Alaric akui bahwa dia tertarik dengan tubuh Florence. Malam itu dia mencicipi tubuh Florence, lalu dia ketagihan. Namun, dia bukan orang baik yang berwelas asih.

Dia itu pebisnis yang hanya mementingkan keuntungan.

Florence tidak menyangka bahwa Alaric akan mengajukan permintaan seperti itu. Dia refleks bertanya, "Tapi bukankah kamu melarang hubungan nggak bermoral di perusahaan?"

Florence mengingat kata-katanya dengan baik ya!

Alaric juga mengatakan banyak hal yang lain, kenapa Florence tidak mengingatnya?

Alaric merasa bahwa Florence benar-benar pandai menyetir emosinya. Dia berkata dengan tatapan dingin, "Memangnya peraturan perusahaan mana yang berlaku untuk CEO-nya?"
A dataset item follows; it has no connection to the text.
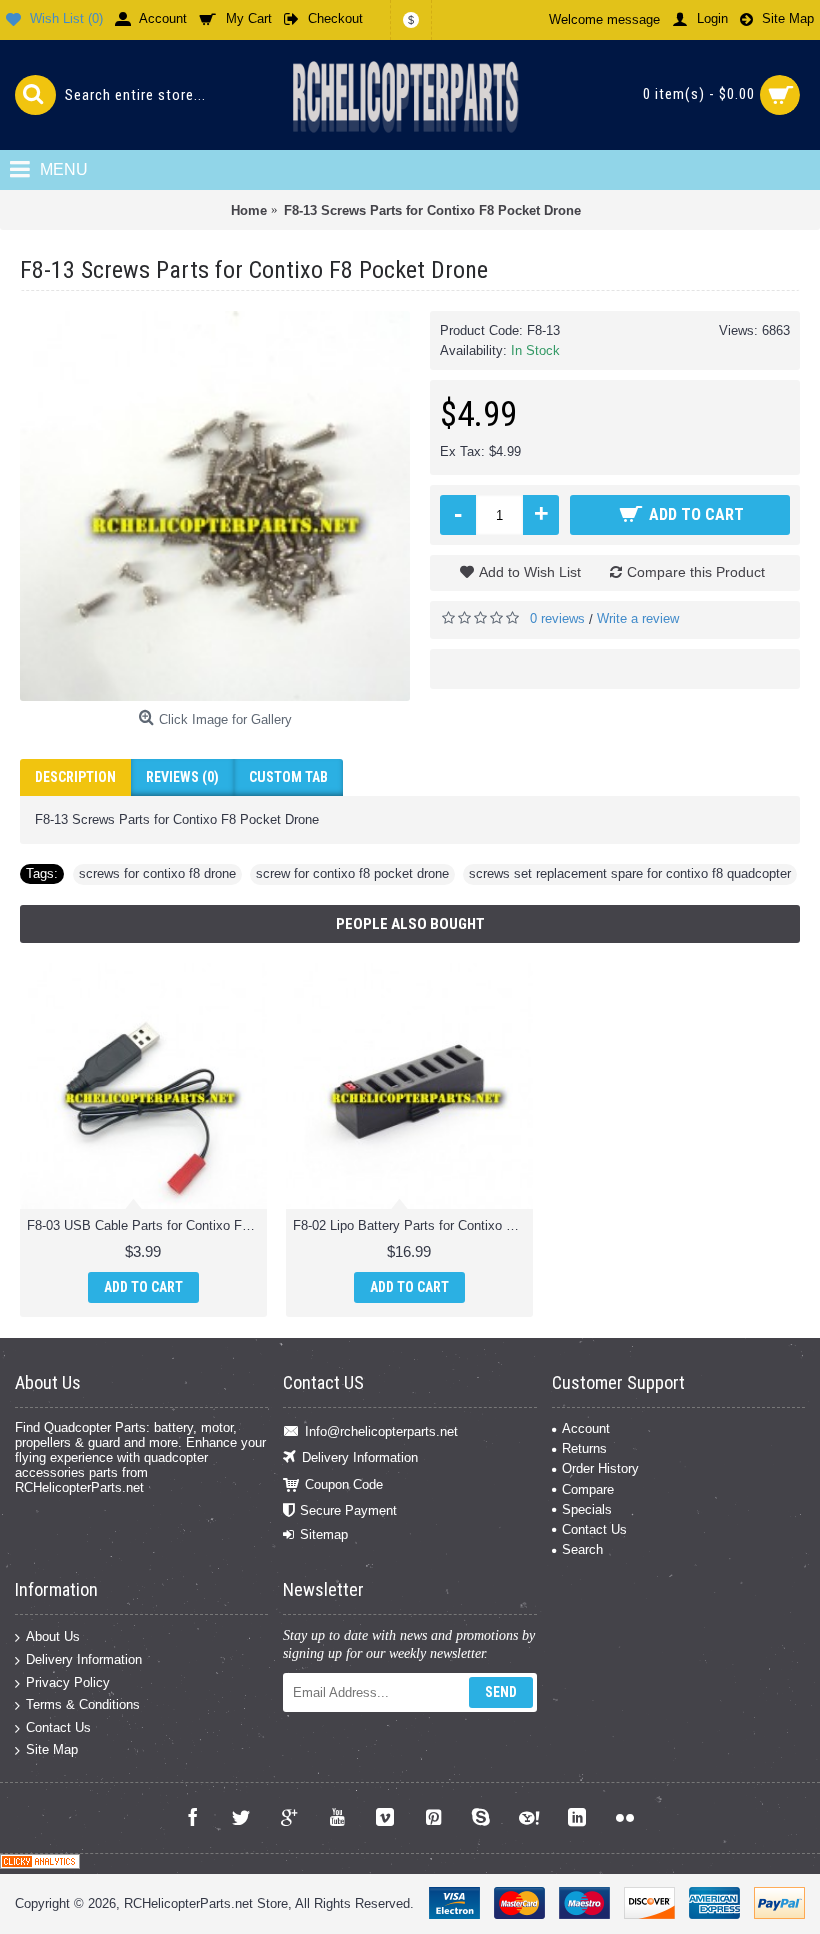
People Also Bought (410, 924)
Sungguh sombong dan percaya diri.

"..." Florence tak bisa berkata-kata.

Baiklah, Alaric adalah CEO, dia paling benar.

Semua peraturan perusahaan itu ditetapkan untuk karyawan, tidak berlaku untuk Alaric.

Maksud Alaric sangat jelas. Florence tidur dengannya, maka dia akan menolong orang yang Florence pedulikan itu.

Florence tidak ingin menjual dirinya lagi, tetapi Phoebe tidak bisa terus berada di penjara. Selain Alaric, tidak ada orang lagi yang bisa membantunya.